Una leyenda nos
cuenta sobre una muchacha condenada, que después de tres días de haber sido
sepultada en el cementerio, inició su espantosa labor de mostrar, de vez en
vez, una de sus pálidas manos por sobre la tierra, como si quisiera agarrar o
asirse de algo o de alguien. Fue en ese afán, que el sepulturero del lugar se
percató, no sin llevarse menudo susto primero, del inusual acontecimiento. y
fue a dar aviso al señor cura del pueblo, para que éste pusiera fin o santo
remedio a tal género de situaciones de ultratumba. Cuando el curita, al ir al
cementerio confirmó el suceso, sin quererlo fue víctima de la mano que se cogió
fuertemente de uno de sus pies.
Lo que lo llevó,
desesperadamente, a defenderse de los terribles jalones y arañazos de la
condenada; esto gracias a la ayuda de un látigo que había tenido a bien llevar.

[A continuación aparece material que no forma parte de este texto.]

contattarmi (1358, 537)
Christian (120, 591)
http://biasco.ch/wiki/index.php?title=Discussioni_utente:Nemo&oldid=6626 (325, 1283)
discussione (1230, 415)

Una vez resuelto el impase, no tuvo mejor idea que acercarse a casa de la madre
de la muchacha, y preguntarle cómo había sido la muerta en vida. Al saber el
cura sobre los acostumbrados maltratos, que durante dieciocho años tuvo por
costumbre recibir la madre, resolvió con el consiguiente permiso de los
familiares, desenterrar el cuerpo de la condenada, esto con ayuda del
sepulturero, y volverlo a meter en la fosa; pero esta vez boca abajo, para que
no molestara, mas sólo a las alamas del infierno.